=== Section Start ===

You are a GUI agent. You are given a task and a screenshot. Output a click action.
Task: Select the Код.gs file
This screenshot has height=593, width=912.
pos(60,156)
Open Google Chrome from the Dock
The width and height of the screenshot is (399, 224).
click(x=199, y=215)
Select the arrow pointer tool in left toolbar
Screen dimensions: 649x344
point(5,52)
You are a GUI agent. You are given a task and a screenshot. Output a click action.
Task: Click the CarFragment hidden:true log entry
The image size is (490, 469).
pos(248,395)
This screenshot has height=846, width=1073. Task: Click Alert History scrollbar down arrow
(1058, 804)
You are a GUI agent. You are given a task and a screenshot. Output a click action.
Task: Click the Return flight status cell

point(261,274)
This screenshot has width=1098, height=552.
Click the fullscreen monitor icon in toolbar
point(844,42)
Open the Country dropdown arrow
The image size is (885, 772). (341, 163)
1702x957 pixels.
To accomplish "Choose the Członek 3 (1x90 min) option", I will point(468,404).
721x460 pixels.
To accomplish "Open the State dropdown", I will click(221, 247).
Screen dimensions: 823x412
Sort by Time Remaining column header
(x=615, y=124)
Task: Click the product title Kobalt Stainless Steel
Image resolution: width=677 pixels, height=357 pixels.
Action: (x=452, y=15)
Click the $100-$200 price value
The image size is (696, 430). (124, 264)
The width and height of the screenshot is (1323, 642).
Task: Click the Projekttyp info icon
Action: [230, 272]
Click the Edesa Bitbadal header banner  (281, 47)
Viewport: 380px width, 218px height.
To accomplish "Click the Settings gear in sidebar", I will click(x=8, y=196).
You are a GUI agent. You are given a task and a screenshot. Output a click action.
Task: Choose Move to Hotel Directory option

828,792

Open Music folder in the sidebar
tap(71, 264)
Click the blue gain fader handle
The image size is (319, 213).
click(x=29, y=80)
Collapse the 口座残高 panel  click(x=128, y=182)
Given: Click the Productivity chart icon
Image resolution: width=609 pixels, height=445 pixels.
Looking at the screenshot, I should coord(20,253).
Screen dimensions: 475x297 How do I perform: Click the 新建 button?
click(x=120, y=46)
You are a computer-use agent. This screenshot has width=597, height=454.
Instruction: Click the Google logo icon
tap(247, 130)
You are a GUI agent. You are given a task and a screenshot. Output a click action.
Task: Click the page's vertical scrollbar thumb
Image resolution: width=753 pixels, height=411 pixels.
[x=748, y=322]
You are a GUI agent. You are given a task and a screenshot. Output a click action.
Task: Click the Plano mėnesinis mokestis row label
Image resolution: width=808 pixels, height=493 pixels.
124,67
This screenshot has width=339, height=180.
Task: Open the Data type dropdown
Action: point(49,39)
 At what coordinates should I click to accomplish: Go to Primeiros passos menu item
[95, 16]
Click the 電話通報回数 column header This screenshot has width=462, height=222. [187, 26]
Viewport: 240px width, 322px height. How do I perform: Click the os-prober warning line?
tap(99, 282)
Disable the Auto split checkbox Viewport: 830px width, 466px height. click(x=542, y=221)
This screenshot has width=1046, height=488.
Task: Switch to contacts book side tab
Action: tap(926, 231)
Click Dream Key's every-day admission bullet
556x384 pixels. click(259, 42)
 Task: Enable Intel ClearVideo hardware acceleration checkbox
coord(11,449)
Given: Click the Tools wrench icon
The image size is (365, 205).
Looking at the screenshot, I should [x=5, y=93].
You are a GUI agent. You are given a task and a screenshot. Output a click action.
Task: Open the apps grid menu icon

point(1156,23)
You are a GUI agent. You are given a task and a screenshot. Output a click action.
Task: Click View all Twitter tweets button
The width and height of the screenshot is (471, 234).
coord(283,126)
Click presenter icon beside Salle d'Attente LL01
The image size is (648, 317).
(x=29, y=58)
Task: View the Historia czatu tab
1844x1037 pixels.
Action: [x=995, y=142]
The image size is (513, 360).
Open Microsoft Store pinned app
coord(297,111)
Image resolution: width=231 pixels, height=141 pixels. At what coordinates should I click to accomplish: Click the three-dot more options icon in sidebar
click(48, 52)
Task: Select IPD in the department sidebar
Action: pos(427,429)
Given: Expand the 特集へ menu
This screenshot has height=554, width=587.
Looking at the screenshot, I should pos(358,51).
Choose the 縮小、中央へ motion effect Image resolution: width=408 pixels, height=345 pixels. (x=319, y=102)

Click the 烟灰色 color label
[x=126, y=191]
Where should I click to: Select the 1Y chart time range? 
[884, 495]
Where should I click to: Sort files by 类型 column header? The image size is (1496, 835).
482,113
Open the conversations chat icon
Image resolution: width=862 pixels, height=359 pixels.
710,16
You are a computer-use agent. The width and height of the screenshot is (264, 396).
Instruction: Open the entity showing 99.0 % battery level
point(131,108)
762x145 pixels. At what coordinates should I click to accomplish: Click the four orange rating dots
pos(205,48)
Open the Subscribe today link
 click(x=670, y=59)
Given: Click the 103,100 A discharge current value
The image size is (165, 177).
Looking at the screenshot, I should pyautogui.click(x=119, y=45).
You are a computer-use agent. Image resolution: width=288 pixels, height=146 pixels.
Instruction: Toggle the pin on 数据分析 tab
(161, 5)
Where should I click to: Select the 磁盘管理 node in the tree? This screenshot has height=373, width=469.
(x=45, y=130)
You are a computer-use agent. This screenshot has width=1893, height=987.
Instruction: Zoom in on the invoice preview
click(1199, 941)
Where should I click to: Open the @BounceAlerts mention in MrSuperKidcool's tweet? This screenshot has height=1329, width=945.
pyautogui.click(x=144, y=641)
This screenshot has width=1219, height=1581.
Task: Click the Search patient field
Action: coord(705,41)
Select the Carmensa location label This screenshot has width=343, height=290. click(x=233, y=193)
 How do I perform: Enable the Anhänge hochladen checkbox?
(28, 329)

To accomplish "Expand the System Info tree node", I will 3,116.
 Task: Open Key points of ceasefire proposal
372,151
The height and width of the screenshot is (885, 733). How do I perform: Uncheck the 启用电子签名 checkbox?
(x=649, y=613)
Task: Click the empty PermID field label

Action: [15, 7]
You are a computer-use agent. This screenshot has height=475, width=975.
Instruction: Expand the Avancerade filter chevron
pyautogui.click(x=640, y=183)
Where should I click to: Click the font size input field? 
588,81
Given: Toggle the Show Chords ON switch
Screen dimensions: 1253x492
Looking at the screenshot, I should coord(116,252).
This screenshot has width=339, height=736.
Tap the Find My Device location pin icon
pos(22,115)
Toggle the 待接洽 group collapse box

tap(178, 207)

=== Section End ===

[Work instructions] The whole listing, restated word for word, is the expected answer.

[Answer below]
You are a GUI agent. You are given a task and a screenshot. Output a click action.
Task: Select the Код.gs file
This screenshot has height=593, width=912.
pos(60,156)
Open Google Chrome from the Dock
The width and height of the screenshot is (399, 224).
click(x=199, y=215)
Select the arrow pointer tool in left toolbar
Screen dimensions: 649x344
point(5,52)
You are a GUI agent. You are given a task and a screenshot. Output a click action.
Task: Click the CarFragment hidden:true log entry
The image size is (490, 469).
pos(248,395)
This screenshot has height=846, width=1073. Task: Click Alert History scrollbar down arrow
(1058, 804)
You are a GUI agent. You are given a task and a screenshot. Output a click action.
Task: Click the Return flight status cell

point(261,274)
This screenshot has width=1098, height=552.
Click the fullscreen monitor icon in toolbar
point(844,42)
Open the Country dropdown arrow
The image size is (885, 772). (341, 163)
1702x957 pixels.
To accomplish "Choose the Członek 3 (1x90 min) option", I will point(468,404).
721x460 pixels.
To accomplish "Open the State dropdown", I will click(221, 247).
Screen dimensions: 823x412
Sort by Time Remaining column header
(x=615, y=124)
Task: Click the product title Kobalt Stainless Steel
Image resolution: width=677 pixels, height=357 pixels.
Action: (x=452, y=15)
Click the $100-$200 price value
The image size is (696, 430). (124, 264)
The width and height of the screenshot is (1323, 642).
Task: Click the Projekttyp info icon
Action: [230, 272]
Click the Edesa Bitbadal header banner  (281, 47)
Viewport: 380px width, 218px height.
To accomplish "Click the Settings gear in sidebar", I will click(x=8, y=196).
You are a GUI agent. You are given a task and a screenshot. Output a click action.
Task: Choose Move to Hotel Directory option

828,792

Open Music folder in the sidebar
tap(71, 264)
Click the blue gain fader handle
The image size is (319, 213).
click(x=29, y=80)
Collapse the 口座残高 panel  click(x=128, y=182)
Given: Click the Productivity chart icon
Image resolution: width=609 pixels, height=445 pixels.
Looking at the screenshot, I should coord(20,253).
Screen dimensions: 475x297 How do I perform: Click the 新建 button?
click(x=120, y=46)
You are a computer-use agent. This screenshot has width=597, height=454.
Instruction: Click the Google logo icon
tap(247, 130)
You are a GUI agent. You are given a task and a screenshot. Output a click action.
Task: Click the page's vertical scrollbar thumb
Image resolution: width=753 pixels, height=411 pixels.
[x=748, y=322]
You are a GUI agent. You are given a task and a screenshot. Output a click action.
Task: Click the Plano mėnesinis mokestis row label
Image resolution: width=808 pixels, height=493 pixels.
124,67
This screenshot has width=339, height=180.
Task: Open the Data type dropdown
Action: point(49,39)
 At what coordinates should I click to accomplish: Go to Primeiros passos menu item
[95, 16]
Click the 電話通報回数 column header This screenshot has width=462, height=222. [187, 26]
Viewport: 240px width, 322px height. How do I perform: Click the os-prober warning line?
tap(99, 282)
Disable the Auto split checkbox Viewport: 830px width, 466px height. click(x=542, y=221)
This screenshot has width=1046, height=488.
Task: Switch to contacts book side tab
Action: tap(926, 231)
Click Dream Key's every-day admission bullet
556x384 pixels. click(259, 42)
 Task: Enable Intel ClearVideo hardware acceleration checkbox
coord(11,449)
Given: Click the Tools wrench icon
The image size is (365, 205).
Looking at the screenshot, I should [x=5, y=93].
You are a GUI agent. You are given a task and a screenshot. Output a click action.
Task: Open the apps grid menu icon

point(1156,23)
You are a GUI agent. You are given a task and a screenshot. Output a click action.
Task: Click View all Twitter tweets button
The width and height of the screenshot is (471, 234).
coord(283,126)
Click presenter icon beside Salle d'Attente LL01
The image size is (648, 317).
(x=29, y=58)
Task: View the Historia czatu tab
1844x1037 pixels.
Action: [x=995, y=142]
The image size is (513, 360).
Open Microsoft Store pinned app
coord(297,111)
Image resolution: width=231 pixels, height=141 pixels. At what coordinates should I click to accomplish: Click the three-dot more options icon in sidebar
click(48, 52)
Task: Select IPD in the department sidebar
Action: pos(427,429)
Given: Expand the 特集へ menu
This screenshot has height=554, width=587.
Looking at the screenshot, I should pos(358,51).
Choose the 縮小、中央へ motion effect Image resolution: width=408 pixels, height=345 pixels. (x=319, y=102)

Click the 烟灰色 color label
[x=126, y=191]
Where should I click to: Select the 1Y chart time range? 
[884, 495]
Where should I click to: Sort files by 类型 column header? The image size is (1496, 835).
482,113
Open the conversations chat icon
Image resolution: width=862 pixels, height=359 pixels.
710,16
You are a computer-use agent. The width and height of the screenshot is (264, 396).
Instruction: Open the entity showing 99.0 % battery level
point(131,108)
762x145 pixels. At what coordinates should I click to accomplish: Click the four orange rating dots
pos(205,48)
Open the Subscribe today link
 click(x=670, y=59)
Given: Click the 103,100 A discharge current value
The image size is (165, 177).
Looking at the screenshot, I should pyautogui.click(x=119, y=45).
You are a computer-use agent. Image resolution: width=288 pixels, height=146 pixels.
Instruction: Toggle the pin on 数据分析 tab
(161, 5)
Where should I click to: Select the 磁盘管理 node in the tree? This screenshot has height=373, width=469.
(x=45, y=130)
You are a computer-use agent. This screenshot has width=1893, height=987.
Instruction: Zoom in on the invoice preview
click(1199, 941)
Where should I click to: Open the @BounceAlerts mention in MrSuperKidcool's tweet? This screenshot has height=1329, width=945.
pyautogui.click(x=144, y=641)
This screenshot has width=1219, height=1581.
Task: Click the Search patient field
Action: coord(705,41)
Select the Carmensa location label This screenshot has width=343, height=290. click(x=233, y=193)
 How do I perform: Enable the Anhänge hochladen checkbox?
(28, 329)

To accomplish "Expand the System Info tree node", I will 3,116.
 Task: Open Key points of ceasefire proposal
372,151
The height and width of the screenshot is (885, 733). How do I perform: Uncheck the 启用电子签名 checkbox?
(x=649, y=613)
Task: Click the empty PermID field label

Action: [15, 7]
You are a computer-use agent. This screenshot has height=475, width=975.
Instruction: Expand the Avancerade filter chevron
pyautogui.click(x=640, y=183)
Where should I click to: Click the font size input field? 
588,81
Given: Toggle the Show Chords ON switch
Screen dimensions: 1253x492
Looking at the screenshot, I should coord(116,252).
This screenshot has width=339, height=736.
Tap the Find My Device location pin icon
pos(22,115)
Toggle the 待接洽 group collapse box

tap(178, 207)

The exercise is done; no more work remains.